__Instruction A__. According to the passage on the Taiwan Provincial Government, on what date was that government established?
__Instruction B__. Proceed with the passage on the Taiwan Provincial Government, continuing from its final sentence.

--- BEGIN Passage ---

The Taiwan Provincial Government was the government that governed Taiwan Province of the Republic of China. Its functions have been transferred to the National Development Council and other ministries of the Executive Yuan.

History 

At the end of World War II, Japan surrendered on August 15, 1945. The Nationalist government started the process to takeover Taiwan on behalf of the Allies. The Taiwan Provincial Administrative Office was established by the Executive Yuan in Chungking on September 1, 1945. The office moved to Taipei on October 25, 1945. After the February 28 incident in 1947, the Executive Yuan decided to restructure the Provincial Administrative Office as a provincial government. On May 16, 1947, the Taiwan Provincial Government was established.

As the Republic of China progressively lost control of mainland China to Communist Party forces in the late 1940s and early 1950s, the national government relocated to Taiwan in late 1949. However, Taiwan continued to be governed by a provincial government even though from 1955 it was one of only two provincial governments still functioning (the other being Fujian province, controlling some islands off the mainland coast). The remainder of Fujian province still under Republic of China control was placed under military administration in 1956, and its provincial government was downsized and relocated to Taiwan island. This left Taiwan province as the only fully functioning provincial government. From 1967, a number of major cities in Taiwan were elevated to special municipalities directly controlled by the national government, and moved outside the jurisdiction of Taiwan province.

--- END Passage ---
--- BEGIN Given records ---

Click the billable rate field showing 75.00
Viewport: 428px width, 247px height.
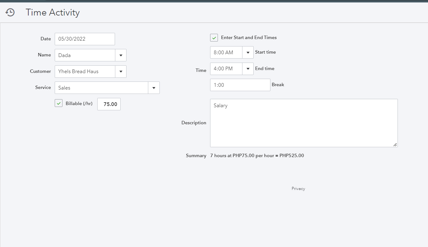tap(109, 104)
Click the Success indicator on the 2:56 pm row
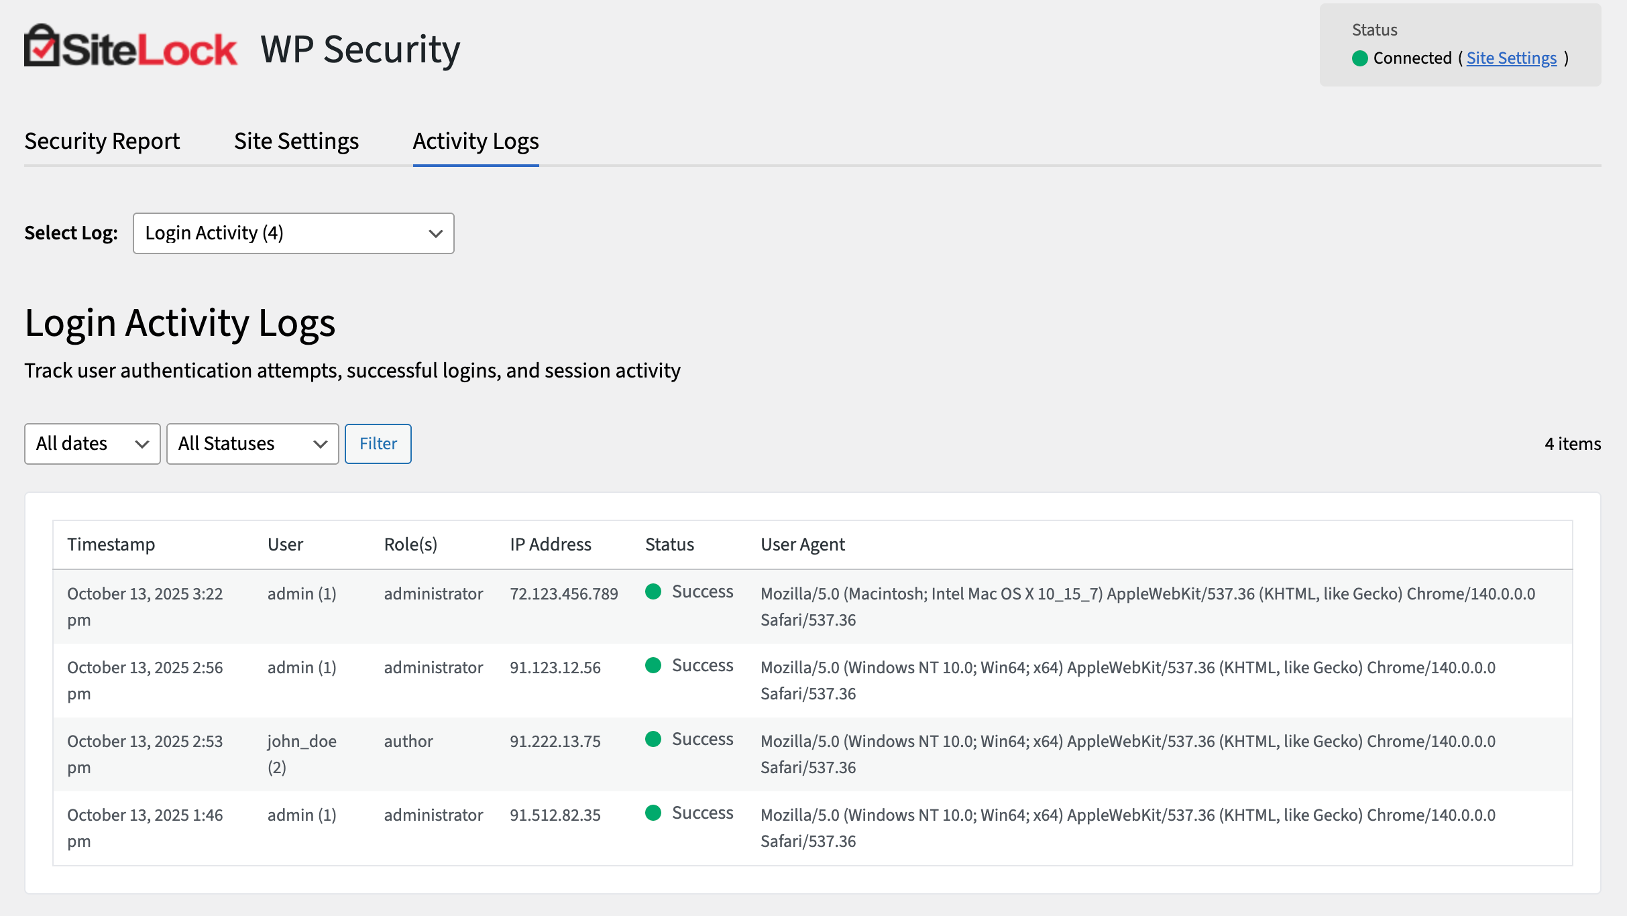 pos(653,665)
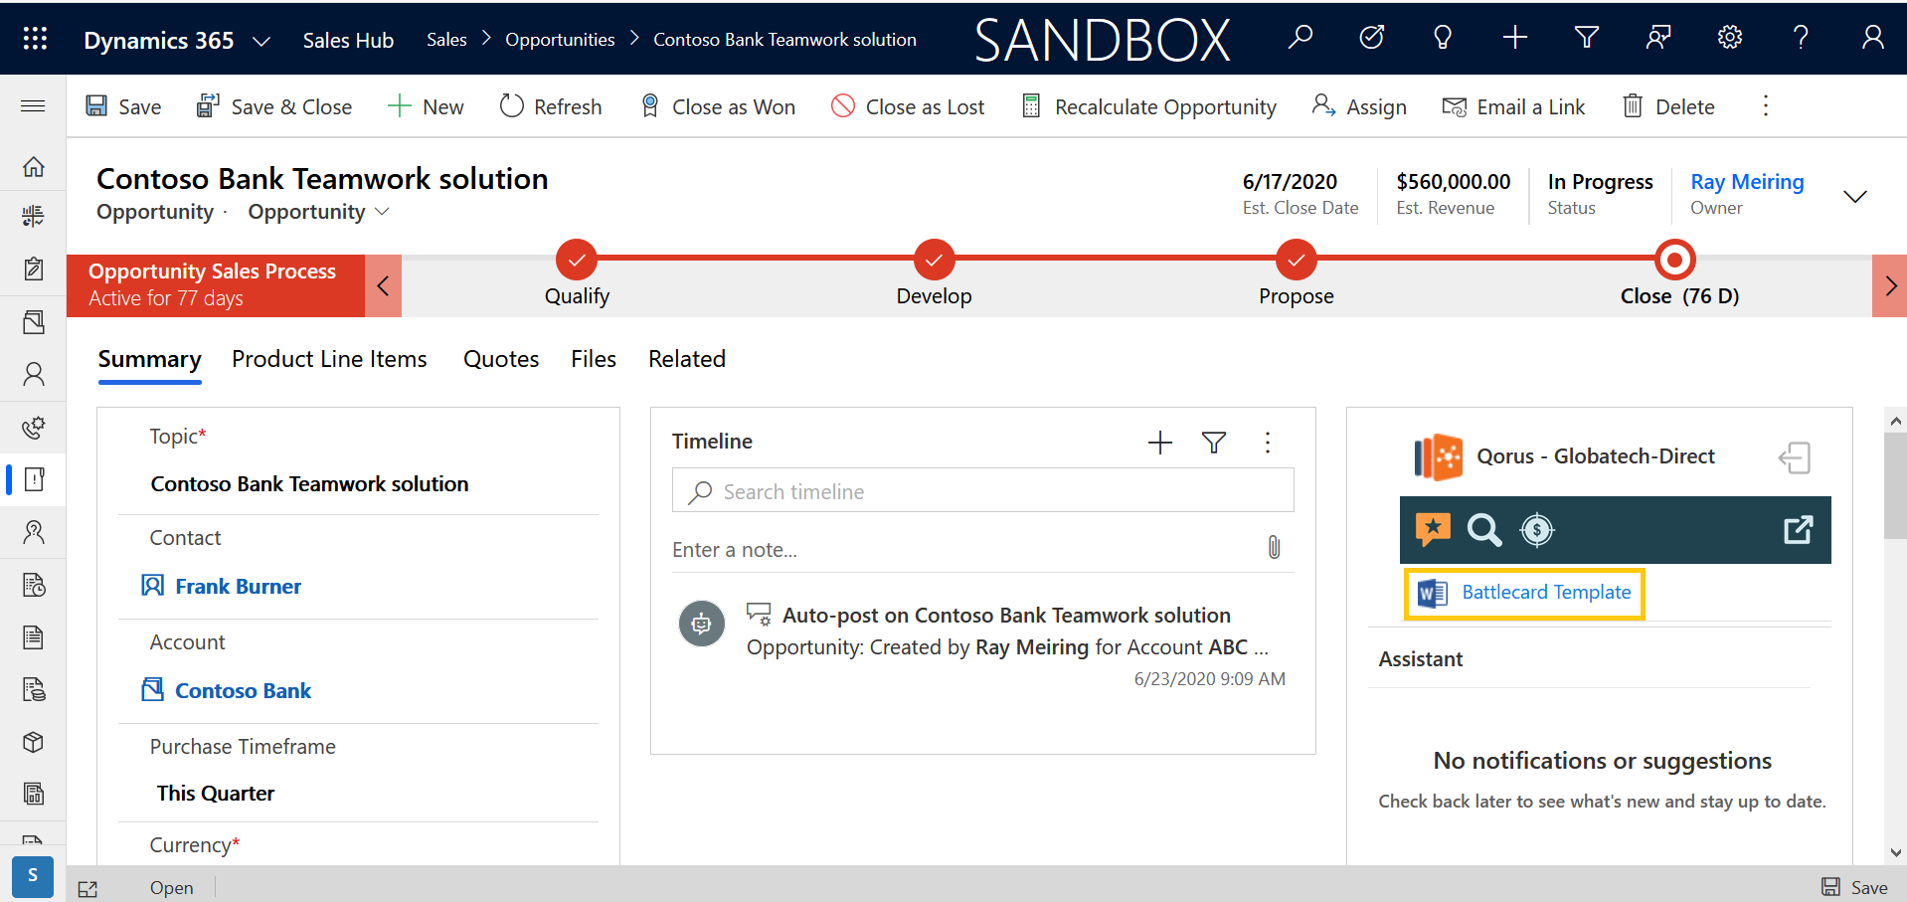Click the Close as Won button
1907x902 pixels.
click(x=718, y=106)
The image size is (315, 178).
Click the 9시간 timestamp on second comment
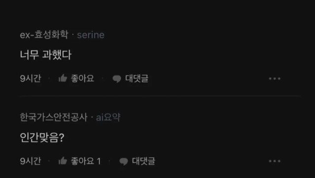[31, 161]

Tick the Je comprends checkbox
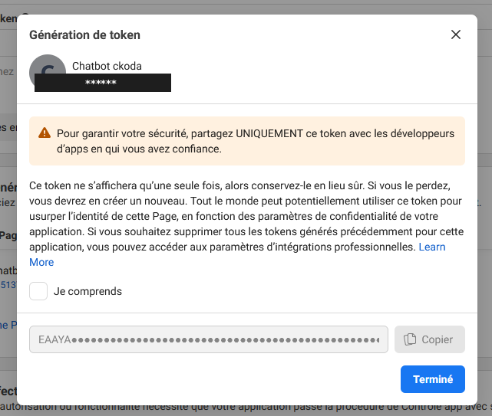(x=38, y=291)
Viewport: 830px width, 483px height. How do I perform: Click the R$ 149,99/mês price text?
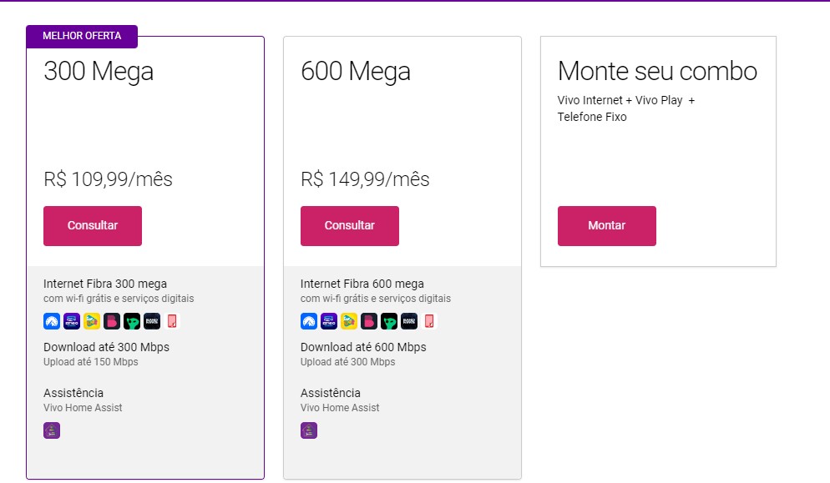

--- END Given records ---

__Exercise result A__. May 16, 1947.

__Exercise result B__.
During the constitutional reform initiated in 1996, the ROC authorities decided to downsize the provincial structure due to the reasons that to solve the problem of overlapping personnel and administrative resources between the provincial and central governments, and cut excessive public spending. The provinces were streamlined and ceased to be self-governing bodies in December 1998, with their administrative functions transferred to the National Development Council and other ministries of the Executive Yuan as well as second-tier local governments such as counties. However, the position of the Chairman of the Provincial Government and Taiwan Provincial Consultative Council are retained to comply with the Constitution.

In July 2018, all provincial governmental organs were formally abolished, with budget and personnel removed.

Historical government buildings 
Historically, before the provincial government's duties and functions were handed to the Executive Yuan in July 2018, the provincial government was located in Taipei from 1947 to 1956, and in Zhongxing New Village from 1957 to July 2018.

Governor of Taiwan

Official titles of the governor

List of governors
All governors of Taiwan Province are codified in Chapter XI, Article 113, Section 2 of the constitution.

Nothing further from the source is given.